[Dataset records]
────

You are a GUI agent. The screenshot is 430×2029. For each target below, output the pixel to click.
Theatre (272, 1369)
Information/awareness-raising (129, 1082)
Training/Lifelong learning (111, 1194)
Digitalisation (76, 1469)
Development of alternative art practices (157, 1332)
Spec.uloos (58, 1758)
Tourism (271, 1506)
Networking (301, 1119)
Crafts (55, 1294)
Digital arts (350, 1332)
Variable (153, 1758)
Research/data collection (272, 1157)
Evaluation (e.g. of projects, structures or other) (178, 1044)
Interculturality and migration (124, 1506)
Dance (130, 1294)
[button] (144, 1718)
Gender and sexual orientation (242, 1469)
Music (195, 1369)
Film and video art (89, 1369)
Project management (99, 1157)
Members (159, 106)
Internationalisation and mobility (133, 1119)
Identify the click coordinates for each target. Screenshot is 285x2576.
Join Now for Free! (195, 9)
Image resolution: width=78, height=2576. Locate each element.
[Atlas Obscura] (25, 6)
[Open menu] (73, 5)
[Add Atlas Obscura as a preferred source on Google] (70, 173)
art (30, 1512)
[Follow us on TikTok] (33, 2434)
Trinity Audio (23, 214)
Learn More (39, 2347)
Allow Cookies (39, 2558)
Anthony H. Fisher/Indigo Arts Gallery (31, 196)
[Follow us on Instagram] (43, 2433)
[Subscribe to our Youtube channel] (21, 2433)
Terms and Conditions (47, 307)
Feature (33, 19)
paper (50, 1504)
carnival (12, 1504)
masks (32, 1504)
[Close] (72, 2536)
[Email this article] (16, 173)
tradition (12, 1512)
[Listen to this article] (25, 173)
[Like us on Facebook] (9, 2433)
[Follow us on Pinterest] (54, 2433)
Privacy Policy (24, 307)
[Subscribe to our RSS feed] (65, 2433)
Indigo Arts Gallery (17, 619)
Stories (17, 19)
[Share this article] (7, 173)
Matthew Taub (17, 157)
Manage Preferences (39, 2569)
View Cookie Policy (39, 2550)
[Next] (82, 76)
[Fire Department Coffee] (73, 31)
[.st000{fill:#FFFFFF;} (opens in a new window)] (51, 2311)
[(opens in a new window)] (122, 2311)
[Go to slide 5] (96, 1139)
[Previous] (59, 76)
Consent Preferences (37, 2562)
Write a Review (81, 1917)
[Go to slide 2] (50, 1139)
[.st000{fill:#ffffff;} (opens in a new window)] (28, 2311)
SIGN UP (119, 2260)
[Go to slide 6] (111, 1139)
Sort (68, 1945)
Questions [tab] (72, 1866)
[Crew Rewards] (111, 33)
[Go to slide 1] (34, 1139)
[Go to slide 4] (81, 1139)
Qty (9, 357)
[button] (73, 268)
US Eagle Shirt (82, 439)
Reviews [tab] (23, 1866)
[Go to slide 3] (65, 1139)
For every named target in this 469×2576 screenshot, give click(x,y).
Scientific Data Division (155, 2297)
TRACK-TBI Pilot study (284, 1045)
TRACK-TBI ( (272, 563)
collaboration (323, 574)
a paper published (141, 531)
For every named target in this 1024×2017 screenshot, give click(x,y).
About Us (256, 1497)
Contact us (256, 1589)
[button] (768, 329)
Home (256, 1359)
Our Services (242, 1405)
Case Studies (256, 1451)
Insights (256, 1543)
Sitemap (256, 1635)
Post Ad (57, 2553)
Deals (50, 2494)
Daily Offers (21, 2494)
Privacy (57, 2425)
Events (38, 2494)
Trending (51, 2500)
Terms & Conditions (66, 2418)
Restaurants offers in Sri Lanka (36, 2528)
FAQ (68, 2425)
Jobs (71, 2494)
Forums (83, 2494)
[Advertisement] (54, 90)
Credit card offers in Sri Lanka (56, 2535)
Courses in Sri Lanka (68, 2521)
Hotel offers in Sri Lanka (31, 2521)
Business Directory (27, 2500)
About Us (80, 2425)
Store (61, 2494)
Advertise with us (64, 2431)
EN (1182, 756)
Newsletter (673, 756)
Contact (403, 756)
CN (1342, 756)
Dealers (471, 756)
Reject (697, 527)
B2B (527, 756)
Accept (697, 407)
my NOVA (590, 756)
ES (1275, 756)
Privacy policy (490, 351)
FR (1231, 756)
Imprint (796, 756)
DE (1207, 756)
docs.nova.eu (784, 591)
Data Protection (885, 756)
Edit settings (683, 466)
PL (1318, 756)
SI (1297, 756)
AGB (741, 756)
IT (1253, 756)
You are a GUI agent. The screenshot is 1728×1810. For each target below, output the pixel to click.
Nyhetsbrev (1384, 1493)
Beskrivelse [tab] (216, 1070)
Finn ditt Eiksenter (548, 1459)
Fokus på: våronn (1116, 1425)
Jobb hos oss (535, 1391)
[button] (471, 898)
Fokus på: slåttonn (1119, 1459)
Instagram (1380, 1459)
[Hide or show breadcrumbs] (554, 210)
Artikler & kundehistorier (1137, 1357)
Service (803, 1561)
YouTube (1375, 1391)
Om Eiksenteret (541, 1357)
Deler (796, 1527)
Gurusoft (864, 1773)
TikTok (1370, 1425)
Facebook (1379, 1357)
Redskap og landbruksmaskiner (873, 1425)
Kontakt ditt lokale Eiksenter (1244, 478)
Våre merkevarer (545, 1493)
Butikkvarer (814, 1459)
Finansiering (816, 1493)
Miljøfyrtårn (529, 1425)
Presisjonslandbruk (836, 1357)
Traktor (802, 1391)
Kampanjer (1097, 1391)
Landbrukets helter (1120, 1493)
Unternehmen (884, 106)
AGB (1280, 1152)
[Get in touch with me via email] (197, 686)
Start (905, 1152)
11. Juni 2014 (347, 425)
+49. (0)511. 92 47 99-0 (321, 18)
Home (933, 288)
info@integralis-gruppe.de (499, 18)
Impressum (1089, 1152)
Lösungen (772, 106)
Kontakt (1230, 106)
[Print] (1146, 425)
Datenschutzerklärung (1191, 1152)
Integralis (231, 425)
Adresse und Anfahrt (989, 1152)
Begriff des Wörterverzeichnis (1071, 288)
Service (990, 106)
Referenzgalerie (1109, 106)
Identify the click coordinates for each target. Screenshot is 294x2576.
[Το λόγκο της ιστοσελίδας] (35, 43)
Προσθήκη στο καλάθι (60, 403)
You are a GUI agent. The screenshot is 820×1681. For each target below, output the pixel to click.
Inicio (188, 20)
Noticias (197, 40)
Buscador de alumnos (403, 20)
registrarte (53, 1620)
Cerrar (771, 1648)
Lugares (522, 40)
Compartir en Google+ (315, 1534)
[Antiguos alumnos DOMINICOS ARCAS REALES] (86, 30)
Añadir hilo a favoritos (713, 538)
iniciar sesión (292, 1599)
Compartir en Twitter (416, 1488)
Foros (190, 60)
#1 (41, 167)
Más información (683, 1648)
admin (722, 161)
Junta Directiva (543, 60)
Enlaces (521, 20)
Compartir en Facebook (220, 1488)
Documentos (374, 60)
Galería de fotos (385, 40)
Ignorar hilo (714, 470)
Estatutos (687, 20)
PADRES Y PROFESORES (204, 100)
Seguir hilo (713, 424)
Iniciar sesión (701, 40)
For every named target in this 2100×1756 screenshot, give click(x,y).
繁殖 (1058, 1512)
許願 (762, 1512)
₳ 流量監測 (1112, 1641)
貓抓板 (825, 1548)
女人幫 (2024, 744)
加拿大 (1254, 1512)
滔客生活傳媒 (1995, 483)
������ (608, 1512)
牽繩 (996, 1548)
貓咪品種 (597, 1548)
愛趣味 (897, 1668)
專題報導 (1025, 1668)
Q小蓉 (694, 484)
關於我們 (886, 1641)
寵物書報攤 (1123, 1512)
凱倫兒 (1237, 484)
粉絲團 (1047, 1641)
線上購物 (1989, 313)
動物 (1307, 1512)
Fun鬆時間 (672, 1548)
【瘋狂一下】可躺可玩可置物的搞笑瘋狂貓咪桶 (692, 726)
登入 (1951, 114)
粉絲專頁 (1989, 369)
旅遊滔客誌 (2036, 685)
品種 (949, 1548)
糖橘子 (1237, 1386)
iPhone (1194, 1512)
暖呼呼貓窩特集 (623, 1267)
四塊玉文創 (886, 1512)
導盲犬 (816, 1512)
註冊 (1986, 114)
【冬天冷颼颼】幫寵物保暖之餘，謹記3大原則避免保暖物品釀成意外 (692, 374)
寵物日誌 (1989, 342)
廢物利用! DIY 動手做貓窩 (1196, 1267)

────

* TASK ITEM
Go through the entries above, and wherever a line holds the word "target", copy that line.

* TASK SOLUTION
You are a GUI agent. The screenshot is 430×2029. For each target below, output the pixel to click.
Identify the click coordinates for each target. Screenshot is 285x2576.
For every named target in this 469×2576 screenshot, give click(x,y).
For every named target in this 1024×2017 screenshot, give click(x,y).
You are a GUI agent. The screenshot is 1728×1810. For each target below, output the pixel to click.
Identify the click coordinates for each target. Screenshot is 294x2576.
You are a GUI agent. The screenshot is 820×1681. For each target below, output the pixel to click.
For every named target in this 2100×1756 screenshot, give click(x,y).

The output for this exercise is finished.